Reazioni divergenti nel governo e nel Parlamento

Il primo ministro e leader del partito ANO, Andrej Babiš, ha minimizzato l’accaduto sostenendo che non si sia trattato di ricatto, ma di un’espressione infelice. L’opposizione, al contrario, chiede le dimissioni di Macinka, ritenendo inaccettabile l’uso di dossier di sicurezza come leva di pressione politica. Parallelamente, Pavel ha ribadito il suo rifiuto di nominare Turek ministro, citando precedenti indagini e accuse legate a dichiarazioni omofobe, razziste e antisemite, oltre a denunce di violenza da parte di una ex compagna.

Il ruolo dei partiti euroscettici

La crisi mette in luce il peso crescente di forze politiche euroscettiche nella coalizione di governo. Motoristé critica apertamente le politiche dell’Unione europea, si oppone al Green Deal e mostra scetticismo verso l’adesione dell’Ucraina all’UE, ritenuta onerosa per i contribuenti cechi. Su posizioni ancora più radicali si colloca Tomio Okamura, leader della destra populista e presidente della Camera bassa, noto per la sua linea antiatlantica e per l’opposizione alle sanzioni contro la Russia e agli aiuti militari a Kyiv.

Difesa e politica estera come moneta di scambio

Il caso L-159 segna un passaggio critico perché decisioni di politica di difesa vengono percepite come strumenti di lotta interna.

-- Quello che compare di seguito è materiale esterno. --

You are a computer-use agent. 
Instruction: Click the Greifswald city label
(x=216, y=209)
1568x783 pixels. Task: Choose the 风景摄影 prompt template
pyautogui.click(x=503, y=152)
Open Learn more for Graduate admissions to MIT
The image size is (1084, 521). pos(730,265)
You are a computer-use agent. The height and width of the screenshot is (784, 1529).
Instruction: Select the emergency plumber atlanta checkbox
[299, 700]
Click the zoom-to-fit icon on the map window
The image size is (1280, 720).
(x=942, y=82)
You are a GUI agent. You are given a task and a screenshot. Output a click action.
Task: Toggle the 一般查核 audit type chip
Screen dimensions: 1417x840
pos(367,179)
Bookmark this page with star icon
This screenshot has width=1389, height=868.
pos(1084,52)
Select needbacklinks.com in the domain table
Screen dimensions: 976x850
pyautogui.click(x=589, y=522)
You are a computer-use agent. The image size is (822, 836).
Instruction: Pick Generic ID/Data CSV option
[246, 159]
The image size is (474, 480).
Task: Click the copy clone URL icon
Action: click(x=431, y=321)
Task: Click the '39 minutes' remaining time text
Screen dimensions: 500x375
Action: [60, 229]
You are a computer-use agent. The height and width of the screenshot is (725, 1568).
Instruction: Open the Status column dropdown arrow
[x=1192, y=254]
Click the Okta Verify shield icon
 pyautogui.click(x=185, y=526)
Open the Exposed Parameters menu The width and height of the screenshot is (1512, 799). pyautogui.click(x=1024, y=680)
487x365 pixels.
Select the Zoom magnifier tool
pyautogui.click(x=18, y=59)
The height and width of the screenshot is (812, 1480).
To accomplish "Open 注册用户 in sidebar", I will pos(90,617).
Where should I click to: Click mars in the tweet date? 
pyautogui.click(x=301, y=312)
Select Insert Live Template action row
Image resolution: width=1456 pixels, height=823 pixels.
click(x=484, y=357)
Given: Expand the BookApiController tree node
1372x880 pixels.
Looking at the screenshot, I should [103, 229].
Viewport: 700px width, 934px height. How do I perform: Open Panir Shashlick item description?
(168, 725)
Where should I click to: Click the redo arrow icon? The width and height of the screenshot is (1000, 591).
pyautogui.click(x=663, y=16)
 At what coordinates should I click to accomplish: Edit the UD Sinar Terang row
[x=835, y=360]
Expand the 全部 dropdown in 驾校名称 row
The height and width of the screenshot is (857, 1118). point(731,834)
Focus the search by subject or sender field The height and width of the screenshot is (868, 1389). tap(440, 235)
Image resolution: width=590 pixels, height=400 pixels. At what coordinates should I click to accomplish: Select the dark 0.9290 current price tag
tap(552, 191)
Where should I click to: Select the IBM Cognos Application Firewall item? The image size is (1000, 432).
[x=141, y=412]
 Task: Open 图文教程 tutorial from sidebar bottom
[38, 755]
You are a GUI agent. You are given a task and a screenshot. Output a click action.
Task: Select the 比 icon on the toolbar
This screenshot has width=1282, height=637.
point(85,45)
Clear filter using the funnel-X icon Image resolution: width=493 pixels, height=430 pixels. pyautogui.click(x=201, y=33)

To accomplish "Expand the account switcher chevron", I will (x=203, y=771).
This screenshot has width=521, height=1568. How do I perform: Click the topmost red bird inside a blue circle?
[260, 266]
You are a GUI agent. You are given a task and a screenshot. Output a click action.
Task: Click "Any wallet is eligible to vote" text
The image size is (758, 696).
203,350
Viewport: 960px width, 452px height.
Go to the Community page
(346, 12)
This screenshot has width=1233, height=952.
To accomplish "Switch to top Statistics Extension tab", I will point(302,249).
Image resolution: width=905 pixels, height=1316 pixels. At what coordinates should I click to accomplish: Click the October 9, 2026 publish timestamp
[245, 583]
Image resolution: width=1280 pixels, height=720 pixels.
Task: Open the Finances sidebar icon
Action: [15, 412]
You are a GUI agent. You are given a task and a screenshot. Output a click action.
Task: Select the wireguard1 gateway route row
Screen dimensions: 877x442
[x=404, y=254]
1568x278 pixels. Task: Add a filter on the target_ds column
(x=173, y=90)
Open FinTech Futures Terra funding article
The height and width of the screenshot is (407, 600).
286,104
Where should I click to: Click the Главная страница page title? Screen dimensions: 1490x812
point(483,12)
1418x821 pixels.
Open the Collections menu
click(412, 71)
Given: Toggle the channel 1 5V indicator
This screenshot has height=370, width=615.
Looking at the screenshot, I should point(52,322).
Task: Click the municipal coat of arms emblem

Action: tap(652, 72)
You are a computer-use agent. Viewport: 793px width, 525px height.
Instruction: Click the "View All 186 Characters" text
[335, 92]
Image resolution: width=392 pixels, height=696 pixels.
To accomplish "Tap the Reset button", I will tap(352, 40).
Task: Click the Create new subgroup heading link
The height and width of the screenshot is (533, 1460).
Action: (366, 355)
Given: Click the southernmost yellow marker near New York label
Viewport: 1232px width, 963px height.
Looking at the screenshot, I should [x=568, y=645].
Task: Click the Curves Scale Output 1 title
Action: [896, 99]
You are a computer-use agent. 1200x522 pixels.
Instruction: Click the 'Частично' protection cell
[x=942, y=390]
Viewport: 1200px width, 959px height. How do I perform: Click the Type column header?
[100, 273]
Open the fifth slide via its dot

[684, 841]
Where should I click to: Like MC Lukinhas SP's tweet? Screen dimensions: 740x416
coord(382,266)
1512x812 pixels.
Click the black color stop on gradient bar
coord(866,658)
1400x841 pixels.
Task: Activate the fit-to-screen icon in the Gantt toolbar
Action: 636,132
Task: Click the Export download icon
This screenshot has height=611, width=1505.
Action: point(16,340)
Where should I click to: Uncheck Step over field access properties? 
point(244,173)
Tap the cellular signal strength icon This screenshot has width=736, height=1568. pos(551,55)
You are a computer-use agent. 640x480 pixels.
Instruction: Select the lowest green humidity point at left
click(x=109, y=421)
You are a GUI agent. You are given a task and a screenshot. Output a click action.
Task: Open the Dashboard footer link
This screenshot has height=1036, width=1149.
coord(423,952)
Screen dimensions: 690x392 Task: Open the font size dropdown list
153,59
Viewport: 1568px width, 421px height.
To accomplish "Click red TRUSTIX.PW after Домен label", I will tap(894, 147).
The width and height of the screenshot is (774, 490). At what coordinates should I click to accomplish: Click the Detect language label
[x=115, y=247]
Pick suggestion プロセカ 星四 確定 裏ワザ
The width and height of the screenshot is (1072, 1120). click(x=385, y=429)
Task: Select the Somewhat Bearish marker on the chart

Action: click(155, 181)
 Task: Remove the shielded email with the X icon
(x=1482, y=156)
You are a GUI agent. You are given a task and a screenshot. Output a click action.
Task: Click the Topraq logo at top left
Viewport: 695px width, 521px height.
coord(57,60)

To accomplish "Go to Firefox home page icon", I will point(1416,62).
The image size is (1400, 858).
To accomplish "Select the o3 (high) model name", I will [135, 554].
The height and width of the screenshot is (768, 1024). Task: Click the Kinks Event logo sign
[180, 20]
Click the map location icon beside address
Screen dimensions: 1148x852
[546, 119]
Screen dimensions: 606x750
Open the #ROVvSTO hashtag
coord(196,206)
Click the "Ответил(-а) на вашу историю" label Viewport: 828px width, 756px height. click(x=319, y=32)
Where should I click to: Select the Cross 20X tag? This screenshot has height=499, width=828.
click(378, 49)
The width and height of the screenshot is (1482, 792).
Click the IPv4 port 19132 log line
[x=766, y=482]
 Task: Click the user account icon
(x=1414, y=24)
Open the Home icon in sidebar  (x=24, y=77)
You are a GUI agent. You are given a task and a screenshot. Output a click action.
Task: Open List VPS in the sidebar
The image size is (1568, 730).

Formalmente, Macinka ha giustificato lo stop ai jet con l’eccessiva esposizione mediatica del presidente. Tuttavia, il contesto e il contenuto dei messaggi suggeriscono che la scelta possa rappresentare una ritorsione politica. Questo precedente solleva interrogativi sulla vulnerabilità delle politiche di solidarietà verso l’Ucraina a pressioni populiste e a scambi interni, anche in Paesi con istituzioni democratiche consolidate.

Implicazioni per la sicurezza regionale

Gli L-159 sono progettati per missioni che non richiedono l’impiego di caccia multiruolo costosi e sono considerati particolarmente efficaci contro droni d’attacco, grazie alla loro manovrabilità a bassa velocità. Il mancato trasferimento riduce le capacità di difesa aerea ucraina in una fase di intensi attacchi missilistici e con droni contro le città. Analisti regionali osservano che ogni ritardo nel rafforzamento della difesa ucraina favorisce indirettamente la strategia russa di logoramento e sfrutta le divisioni politiche all’interno delle democrazie europee.